● **What the task asks**:
Turn the material from the line containing "The height and" through the end into a Markdown table with columns Row and Line, one row per line and blank lines skipped. Leave the pictures out.

☆ ☆ ☆ ☆

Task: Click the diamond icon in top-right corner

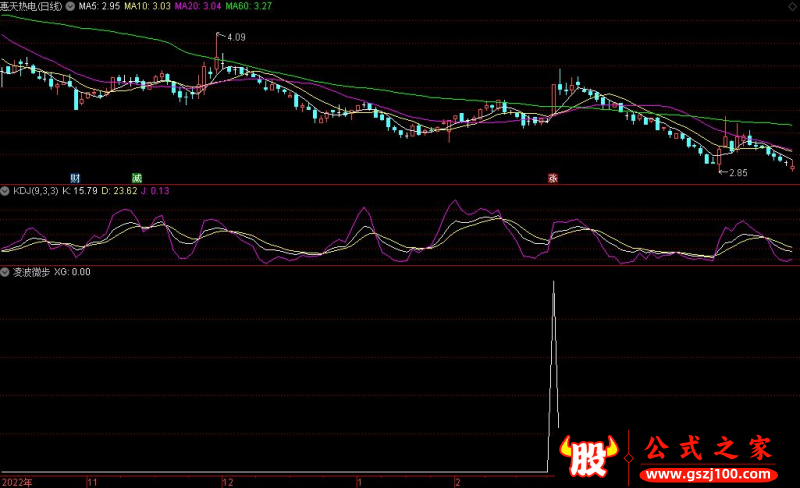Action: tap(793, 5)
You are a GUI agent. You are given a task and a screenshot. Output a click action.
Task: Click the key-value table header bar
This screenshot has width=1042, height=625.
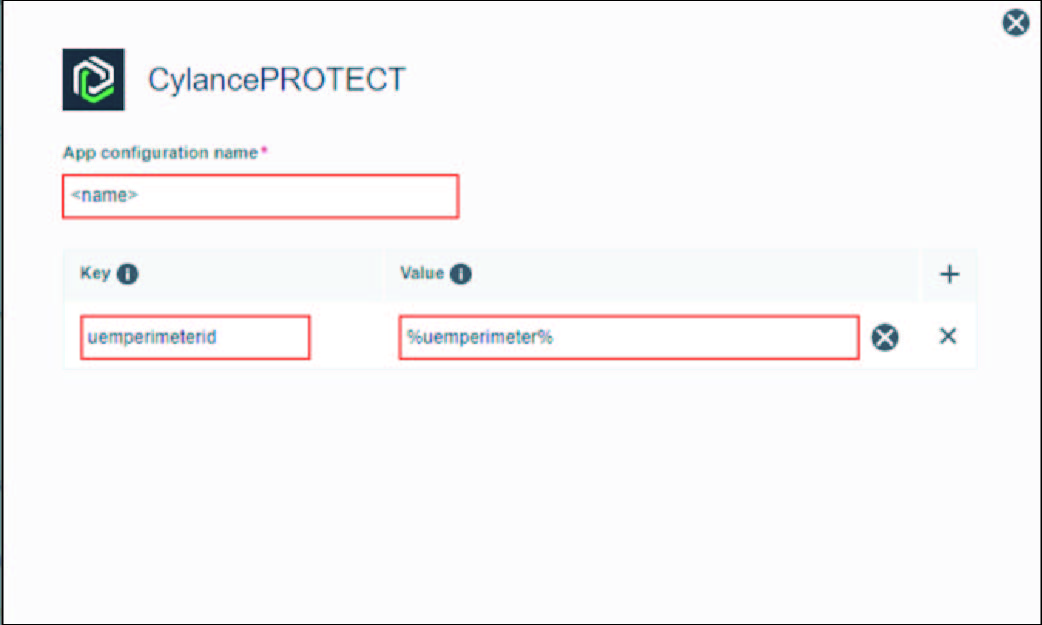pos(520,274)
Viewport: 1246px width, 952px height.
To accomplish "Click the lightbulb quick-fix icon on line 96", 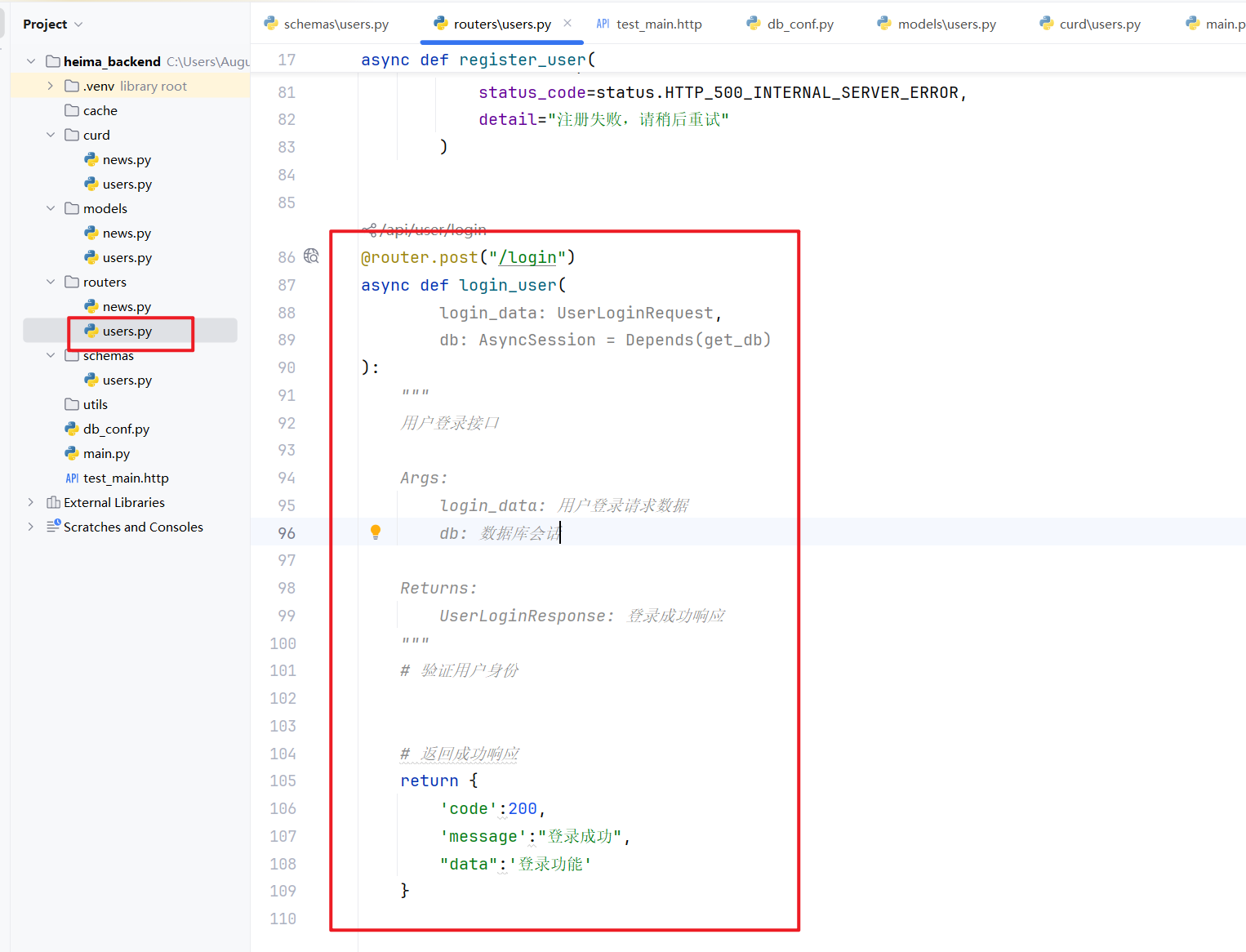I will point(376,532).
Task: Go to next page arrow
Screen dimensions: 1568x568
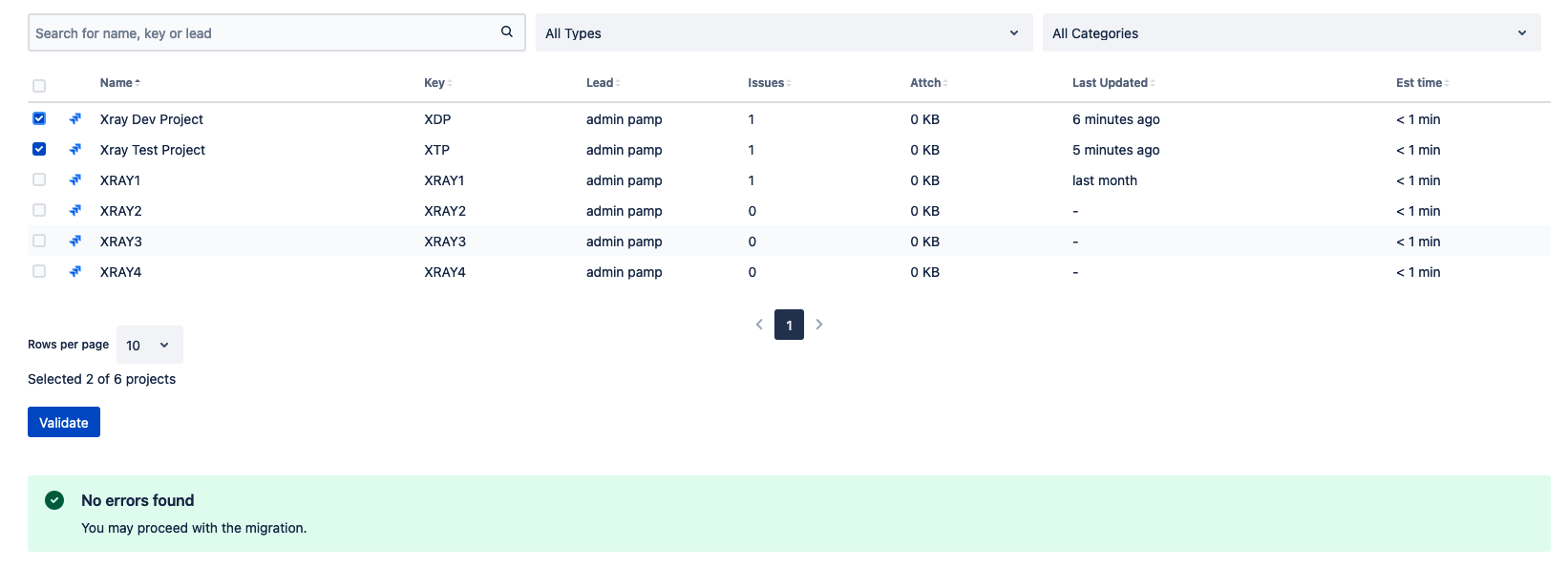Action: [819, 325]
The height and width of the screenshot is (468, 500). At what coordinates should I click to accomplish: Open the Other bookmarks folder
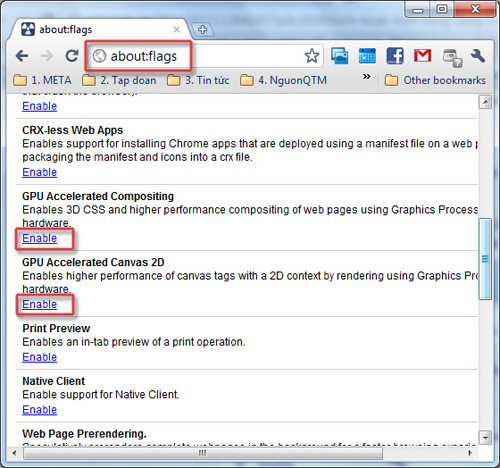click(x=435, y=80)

☆ ☆ ☆ ☆

● **The solution**:
| Row | Line |
|---|---|
| 1 | The height and width of the screenshot is (468, 500). At what coordinates should I click to accomplish: Open the Other bookmarks folder |
| 2 | click(x=435, y=80) |